PASSAGE SHOWN.
* * * *
It’s that time of year again when the temps are cold, a good layer of snow has fallen and I’ve been cooped up long enough that I’m ready to get out for a good adventure. One of the reasons I love winter hiking and backpacking (besides no mosquitos) is the solitude it brings. It’s truly a gift to be able to enjoy a scene; untouched by others, shaped only by the hands of Mother Nature and so quiet you can hear the sound of the snowflakes falling on the ground.
Tahquamenon Falls are a Michigan wonder, and every year many flock to the “mini Niagara” in the Summer and Fall to take in the spectacle of the roaring falls and beautiful scenery. However, few know that the falls are also in their glory during the freeze of winter. The glory of the falls without the crowds; this was what I wanted to experience. The park also has an great trail system, with trail loops for all levels (some which are groomed ski trails and some are rugged backcountry). It seems this is one of a few State parks in Michigan not afraid of the cold. Even the Lower Falls campground here is maintained and open during the cold winter months and winter activities are encouraged.
* * * *
PROBLEM TO WORK ON.
Could you update the winter hiking passage between "It’s that time" and "on the ground.", inclusive, so that "stillness" replaces "solitude"? Nothing in the material after this point is needed.
* * * *
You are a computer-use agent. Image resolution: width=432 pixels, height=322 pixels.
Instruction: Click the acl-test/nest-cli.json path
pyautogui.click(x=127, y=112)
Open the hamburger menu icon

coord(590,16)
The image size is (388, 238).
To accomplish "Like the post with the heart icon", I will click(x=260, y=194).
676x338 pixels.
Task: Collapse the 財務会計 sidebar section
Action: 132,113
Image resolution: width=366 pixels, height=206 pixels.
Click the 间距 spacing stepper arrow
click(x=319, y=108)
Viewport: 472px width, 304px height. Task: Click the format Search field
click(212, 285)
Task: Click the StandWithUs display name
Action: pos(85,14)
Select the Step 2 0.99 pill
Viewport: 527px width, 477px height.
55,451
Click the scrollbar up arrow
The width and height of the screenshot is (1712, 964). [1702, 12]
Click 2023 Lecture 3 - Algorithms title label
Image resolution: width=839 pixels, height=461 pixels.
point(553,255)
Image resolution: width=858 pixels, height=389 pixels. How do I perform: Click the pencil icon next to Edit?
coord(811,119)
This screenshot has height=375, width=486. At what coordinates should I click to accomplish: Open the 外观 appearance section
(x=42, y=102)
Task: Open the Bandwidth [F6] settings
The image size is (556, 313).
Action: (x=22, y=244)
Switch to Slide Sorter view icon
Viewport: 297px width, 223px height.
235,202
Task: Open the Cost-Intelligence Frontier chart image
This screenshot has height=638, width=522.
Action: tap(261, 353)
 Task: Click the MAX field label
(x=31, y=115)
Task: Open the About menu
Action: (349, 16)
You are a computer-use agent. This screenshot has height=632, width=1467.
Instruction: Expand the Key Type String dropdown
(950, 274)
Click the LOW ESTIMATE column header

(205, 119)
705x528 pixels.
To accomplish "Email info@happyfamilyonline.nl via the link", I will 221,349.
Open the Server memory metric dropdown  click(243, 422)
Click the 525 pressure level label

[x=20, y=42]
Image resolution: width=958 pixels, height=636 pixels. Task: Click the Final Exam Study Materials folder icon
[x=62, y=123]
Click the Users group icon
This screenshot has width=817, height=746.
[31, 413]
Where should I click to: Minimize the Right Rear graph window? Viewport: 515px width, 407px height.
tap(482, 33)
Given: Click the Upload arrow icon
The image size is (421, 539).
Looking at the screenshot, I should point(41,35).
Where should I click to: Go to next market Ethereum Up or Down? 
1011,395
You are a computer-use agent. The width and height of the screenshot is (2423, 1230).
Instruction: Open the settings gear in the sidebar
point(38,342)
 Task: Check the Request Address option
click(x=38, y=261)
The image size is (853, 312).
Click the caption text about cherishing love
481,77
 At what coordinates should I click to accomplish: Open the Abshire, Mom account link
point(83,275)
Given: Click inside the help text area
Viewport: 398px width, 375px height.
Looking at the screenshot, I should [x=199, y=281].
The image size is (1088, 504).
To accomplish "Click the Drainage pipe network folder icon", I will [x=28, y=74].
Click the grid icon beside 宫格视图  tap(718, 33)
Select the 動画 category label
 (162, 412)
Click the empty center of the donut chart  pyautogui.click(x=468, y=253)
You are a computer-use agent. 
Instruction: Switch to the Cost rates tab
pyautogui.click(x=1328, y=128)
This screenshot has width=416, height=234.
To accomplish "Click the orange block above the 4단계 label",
* * * *
EXERCISE RESPONSE.
It’s that time of year again when the temps are cold, a good layer of snow has fallen and I’ve been cooped up long enough that I’m ready to get out for a good adventure. One of the reasons I love winter hiking and backpacking (besides no mosquitos) is the stillness it brings. It’s truly a gift to be able to enjoy a scene; untouched by others, shaped only by the hands of Mother Nature and so quiet you can hear the sound of the snowflakes falling on the ground.